Ennis National Fish Hatchery
Mountain-Prairie Region

Ennis National Fish Hatchery Home (Photos clockwise from left) Aerial view of Ennis NFH, Ennis lower broodstock building, Ennis entrance sign

About Us

 

The Ennis National Fish Hatchery (NFH) was authorized by Congress in May 1930, and started fish culture operations in July 1933. Ennis National Fish Hatchery is different from other hatcheries. Most hatcheries produce fish of various sizes and then stock these fish in public lakes and streams, providing anglers with hours of fishing fun. Ennis NFH, however, operates as a broodstock hatchery and is the largest facility in the Service’s National Broodstock Program. It is one of only two rainbow trout broodstock hatcheries in the nationwide federal hatchery system.

 

A broodstock hatchery specializes in rearing fish to adult size, then taking the eggs from those fish, incubating them, and shipping them to production hatcheries where they are hatched and the fish raised to stockable sizes. Ennis produces about 20 million rainbow trout eggs annually for research facilities, universities and federal, state and tribal hatcheries in 23 states. As a result of the Ennis Broodstock Program, economic benefits weigh-in at 5 million angler days, generating $50 million per year. To meet the trout production demands, Ennis NFH facilities include 38 hatchery tanks, 48 circular tanks, and 36 raceways.

 

The hatchery also produces 350,000 fingerling rainbow trout for the state of Montana which are stocked in Montana lakes and reservoirs. After 3 or 4 years, broodstock (the adult fish that provide eggs) are “retired” and stocked into public waters in Montana's urban and youth programs. Ennis NFH continues to be whirling disease free, with spring and raceway covers to ensure its disease-free status. 

 

Blaine Springs_USFWS

Blaine Springs - It’s the Water!

 

Sometime in the geologic past, disturbances in the earth’s crust created an area where pure, disease-free, clean water bubbled from the ground. Today, Blaine Springs flows at a rate of 15,000 gallons per minute. Imagine pouring 240,000 glasses of ice tea every minute.
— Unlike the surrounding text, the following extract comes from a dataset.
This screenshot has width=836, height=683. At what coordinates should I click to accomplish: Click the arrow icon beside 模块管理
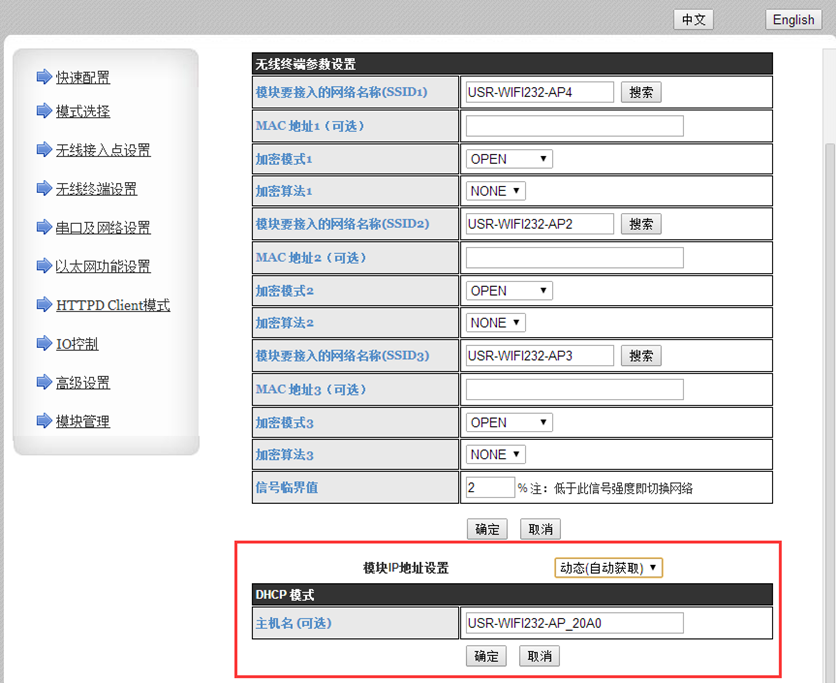[43, 421]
That is the amount of water that comes out of the ground at Blaine Springs 24 hours a day, every day of the year.

 

Blaine Springs is a very dependable water source. Only one decrease in flow was ever recorded, and that was in the spring of 1993 after several years of drought. April and May of that year resulted in abnormally large amounts of rainfall and the Spring resumed its normal flow. The water is a constant 54 degrees Fahrenheit, an ideal temperature to nurture trout. After passing through Ennis NFH, Blaine Springs water is used for irrigation by several ranches.